Intervention de Gilles Carrez

Séance en hémicycle du 31 juillet 2012 à 15h00
Projet de loi de finances rectificative pour 2012 — Présentation

Photo issue du site de l'Assemblée nationale ou de WikipediaGilles Carrez, président de la commission mixte paritaire :

Cette décision va vous être reprochée pendant des mois et des mois. (Applaudissements sur les bancs du groupe UMP.)

C'est une réforme à effet progressif et politiquement néfaste, car, peu à peu, nos concitoyens vont se rendre compte de la réalité et vous reprocheront de ne pas leur avoir dit les choses en face. C'est, je le répète, une erreur politique de votre part.
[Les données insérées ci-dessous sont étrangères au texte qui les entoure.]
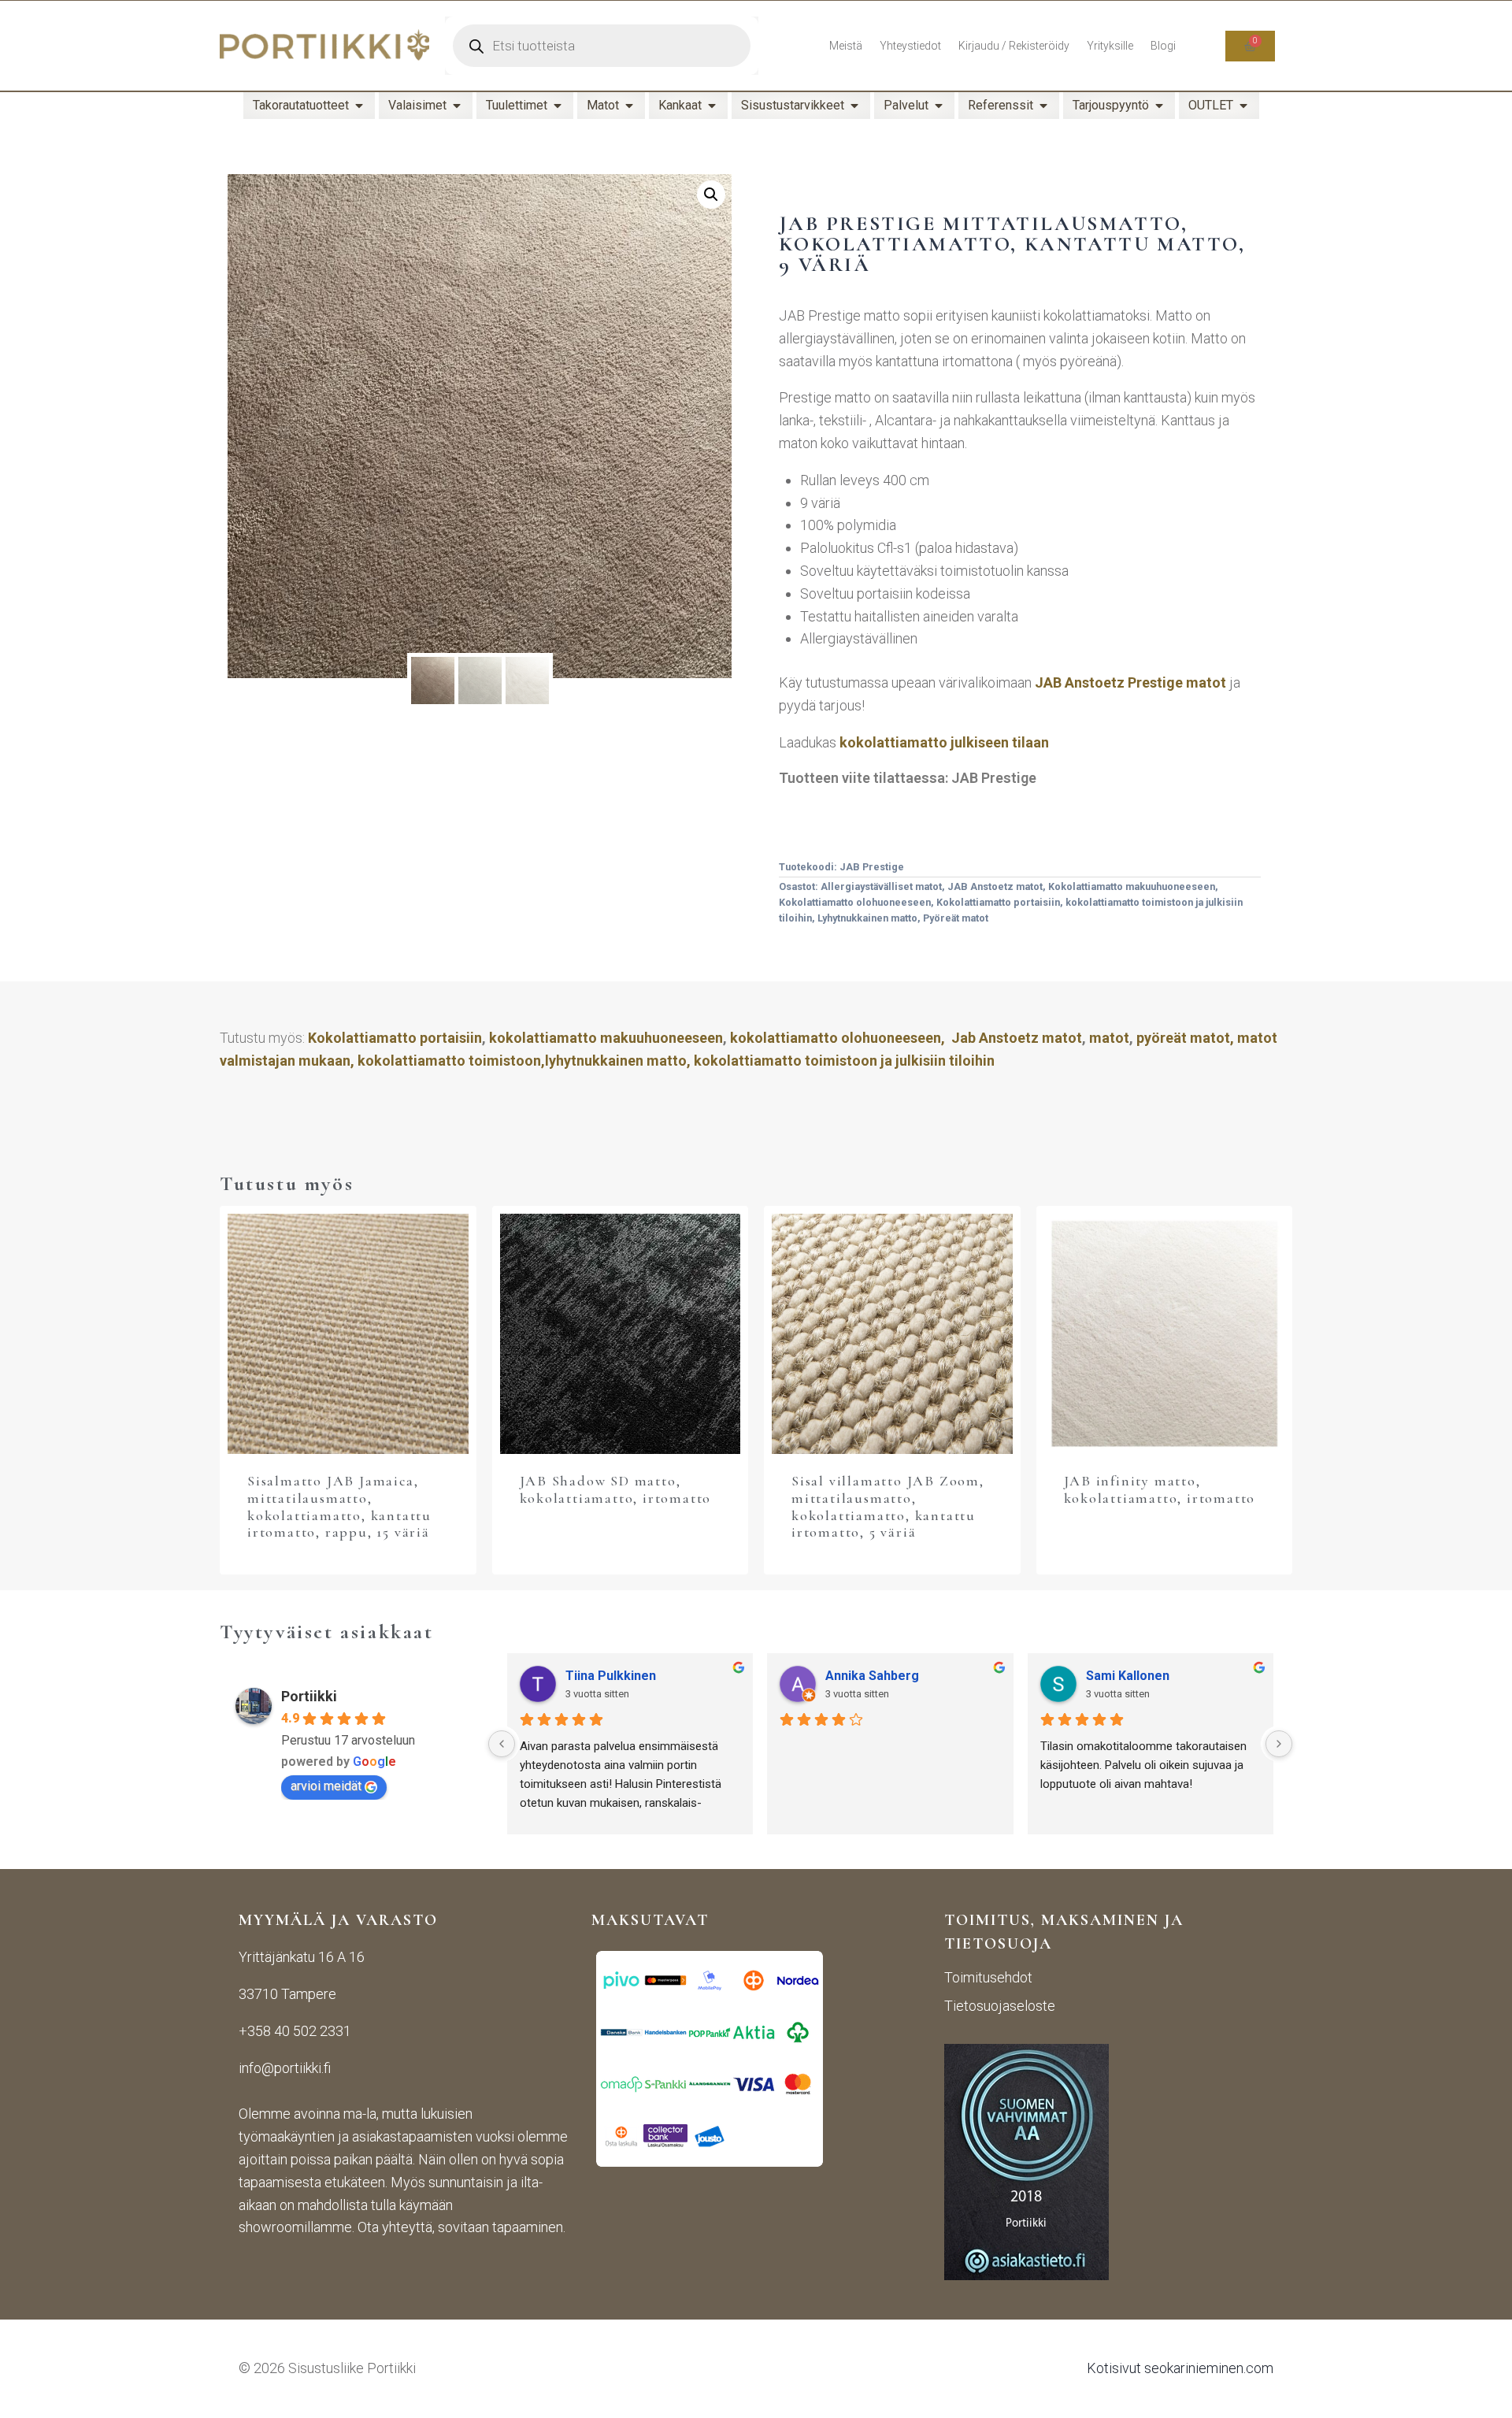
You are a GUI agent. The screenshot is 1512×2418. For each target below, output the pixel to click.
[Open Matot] (629, 105)
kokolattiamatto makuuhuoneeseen (606, 1037)
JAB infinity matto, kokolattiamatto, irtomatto (1160, 1489)
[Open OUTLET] (1243, 105)
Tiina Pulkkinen (610, 1675)
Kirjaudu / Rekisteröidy (1013, 45)
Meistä (845, 45)
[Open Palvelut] (938, 105)
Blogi (1163, 45)
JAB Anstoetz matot (995, 886)
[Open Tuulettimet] (557, 105)
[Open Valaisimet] (456, 105)
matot (1109, 1037)
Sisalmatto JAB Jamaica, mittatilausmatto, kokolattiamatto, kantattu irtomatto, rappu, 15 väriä (339, 1506)
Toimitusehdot (988, 1977)
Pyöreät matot (955, 918)
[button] (711, 194)
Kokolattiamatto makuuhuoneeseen (1131, 886)
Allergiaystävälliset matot (881, 886)
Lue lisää (620, 1540)
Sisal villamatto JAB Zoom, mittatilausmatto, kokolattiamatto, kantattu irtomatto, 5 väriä (887, 1506)
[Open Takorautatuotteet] (359, 105)
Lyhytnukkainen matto (867, 918)
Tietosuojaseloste (999, 2005)
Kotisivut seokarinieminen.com (1180, 2368)
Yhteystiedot (910, 45)
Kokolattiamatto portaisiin (998, 902)
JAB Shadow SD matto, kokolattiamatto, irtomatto (616, 1489)
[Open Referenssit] (1043, 105)
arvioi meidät (326, 1785)
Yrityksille (1110, 45)
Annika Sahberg (872, 1675)
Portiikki (309, 1696)
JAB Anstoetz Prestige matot (1130, 682)
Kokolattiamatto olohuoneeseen (855, 902)
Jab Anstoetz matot (1016, 1037)
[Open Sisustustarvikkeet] (854, 105)
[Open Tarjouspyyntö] (1159, 105)
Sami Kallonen (1127, 1675)
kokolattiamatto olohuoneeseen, (837, 1037)
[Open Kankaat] (712, 105)
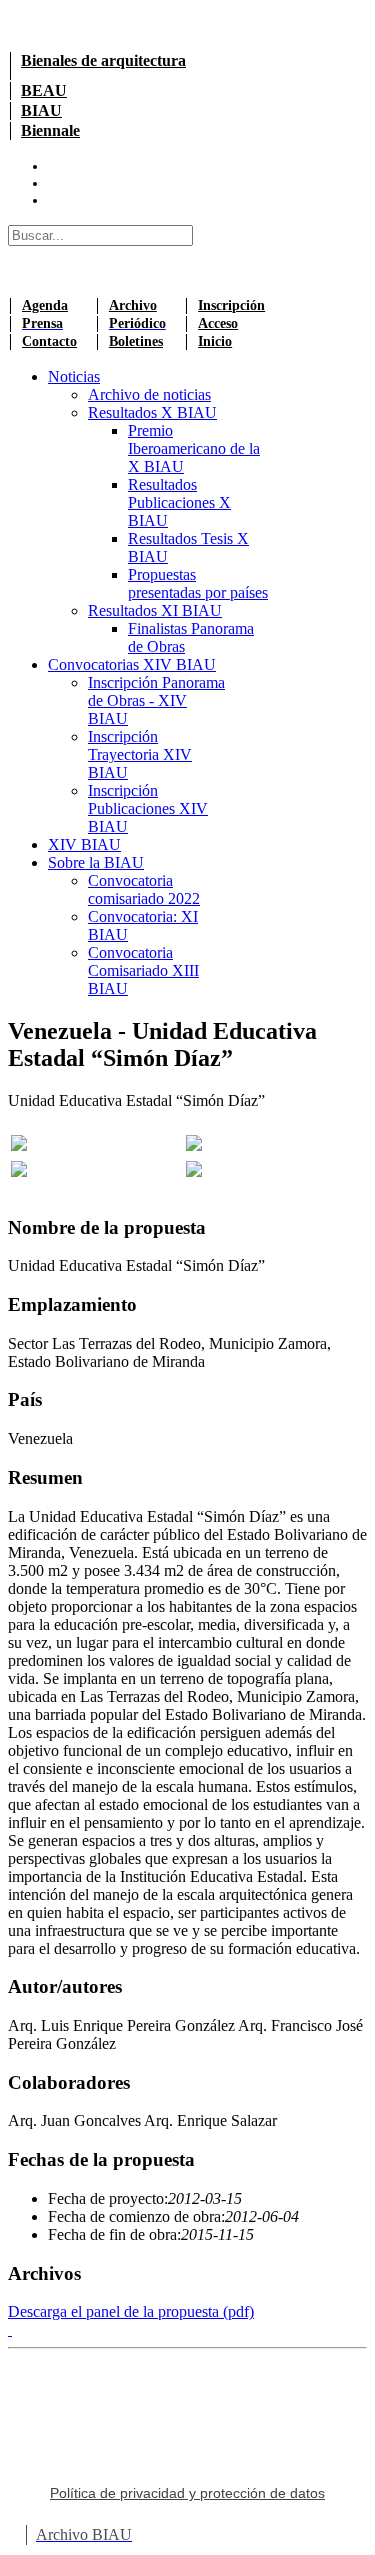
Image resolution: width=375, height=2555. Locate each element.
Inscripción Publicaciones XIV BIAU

Je conclurai sur une incompréhension budgétaire. Vous avez maintenu, avec raison, les règles de bonne gouvernance que nous nous étions fixées sous la précédente législature, ce que l'on appelle dans le jargon budgétaire le « zéro valeur » et le « zéro volume ». Je porte à votre crédit le fait que vous annulez les 700 millions d'euros d'économies sur la dette au bénéfice de la réduction du déficit. C'est très bien.

De même, vous financez par redéploiement les 90 millions d'euros de dépenses supplémentaires au titre des recrutements dans l'enseignement. Très bien, là aussi, puisque vous respectez les règles. Mais pourquoi n'allez-vous pas jusqu'au bout ? Pourquoi créez-vous 400 millions d'euros de dépenses supplémentaires sèches avec la majoration de l'allocation de rentrée scolaire ? Là encore, vous agissez, selon votre méthode, de façon dissimulée car, comme cela ne relève pas du budget de l'État mais des caisses d'allocations familiales, vous vous flattez de tenir la dépense d'un côté, alors que, de l'autre, vous créez 400 millions d'euros de charges nouvelles. Vous ne respectez pas la règle dont vous prétendez être les dépositaires.